In 2011, when Libyan Revolutionary leader Muammar Gaddafi appeared before his nation saying that seditious elements and foreign agitators were on narcotics and thus deprived of their own cognitive abilities, he was laughed at by the western mainstream media who cheered on his subsequent assassination at the hands of al-Qaeda proxies working with the US, UK and France.
It turns out that Gaddafi was absolutely correct. Drugs have become a staple of the modern terrorist’s diet. From Libya to Syria and Iraq to Philippines, warped young men without a real knowledge of any particular faith or ideology are taking vast amounts of drugs in order to give them the physical stamina combined with mental incapacity, which allows them to carry out barbaric atrocities without cessation. If it ever seemed odd that young men turn to terrorism which will often lead to their own death, as well as the death of others, without any promise of earthly remuneration, this is because even among the poor or the mentally challenged, terrorism is typically unthinkable.
It is the promise and delivery of mind altering drugs which pushes young people into terrorism, rather than mythical notions about an un-Islamic and un-Christian afterlife. In this sense, the difference between a young man turning to drug dealing or robbery, has the same basic origins as those who turn to terrorism. In most societies it is a slippery slope. It is no coincidence that many well known terrorists were fond of alcohol, prostitutes and so-called recreational drugs prior to committing their atrocities. While alcoholism, the taking of narcotics and the frequenting of harlots is prohibited in Islam, these actions are de rigueur in respect of the lifestyles that surround the narco-trade. Thus, terrorism is anything but a “problem with Islam”, it is a geopolitical problem whose foot-soldiers are fuelled by dangerous drugs.

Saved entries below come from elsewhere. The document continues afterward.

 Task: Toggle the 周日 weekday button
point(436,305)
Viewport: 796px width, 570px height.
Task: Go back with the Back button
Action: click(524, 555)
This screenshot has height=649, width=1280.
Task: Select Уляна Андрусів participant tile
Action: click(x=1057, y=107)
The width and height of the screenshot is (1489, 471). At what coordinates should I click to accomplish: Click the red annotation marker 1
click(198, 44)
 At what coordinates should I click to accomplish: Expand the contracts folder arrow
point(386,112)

While there are many drugs used by terrorists, well-known narcotics such as cocaine is at best, a second favourite among today’s killers. The 21st century terrorist’s drug of choice is a pill called captagon whose effects while similar to cocaine, are even more extreme, making its users capable of super-human violence while totally erasing what remains of a human conscience.

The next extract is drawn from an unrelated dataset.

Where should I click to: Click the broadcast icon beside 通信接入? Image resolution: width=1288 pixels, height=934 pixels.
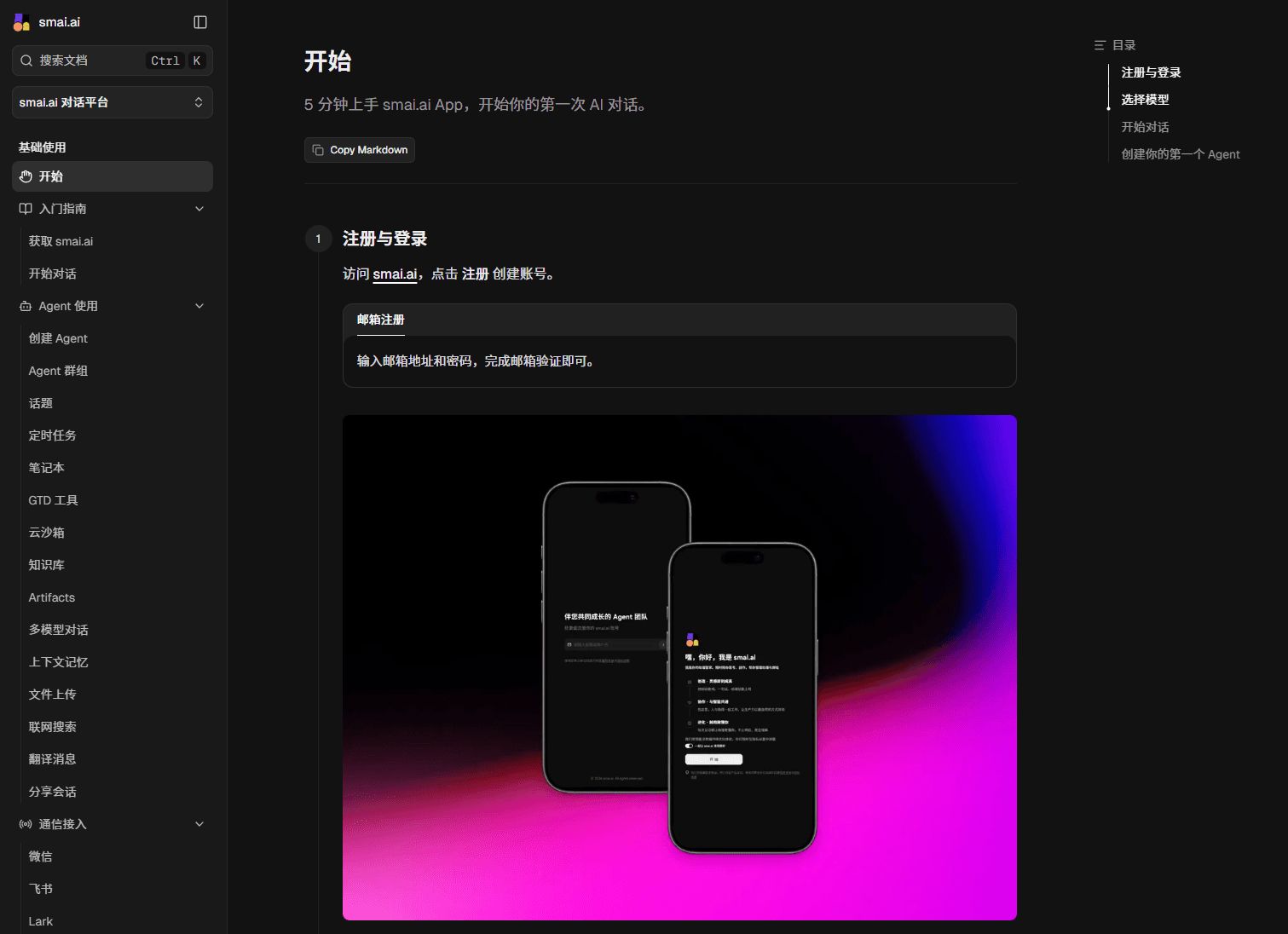pos(26,824)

Captagon has been found among Daesh (ISIS) and al-Qaeda fighters in Libya, Iraq, Syria, as well as in terrorist shipping roots in France and Italy, just to name a few. But other drugs also play their role. Philippine President Duterte has waged a war against drug addicts, drug dealers and the criminal networks built up around both. These networks include not only mafioso gangs, but Daesh aligned terrorist organisations. Soldiers in The Philippines have discovered that the Daesh aligned Maute Group who for months occupied the city of Marawi in Mindanao, were taking the drug known as Shabu, a powerful methamphetamine which has been at the root of South East Asia’s drug problem.
Recently, it came to be known that the terrorists who slaughtered civilians last year on England’s London Bridge and surrounding areas, were on powerful steroids. But it is not just Daesh and al-Qaeda related terrorists who are fuelled by drugs. Most of the so-called mass shooters in recent US history, have been under the influence of narcotics both during and before their killing sprees. This includes Stephen Paddock, the man who committed the biggest mass shooting in US history last year in Las Vegas.
The plague of narcotics is directly related to terrorism at the point of sale, the point of cultivation and more often than not at the point of ingestion. The seriousness of the drug fuelled element of international terrorism however still remains silenced throughout Europe as does the PKK’s invasion of the European Union.
As the PKK expands its killing machine in Europe, the dangerous terror group is also spreading its narco-network throughout the world, including and especially in Europe. It is therefore imperative that the EU works with Turkey to set up a new anti-PKK/anti-narcotics task force before more damage to human life is done by terrorists without regard for humanity.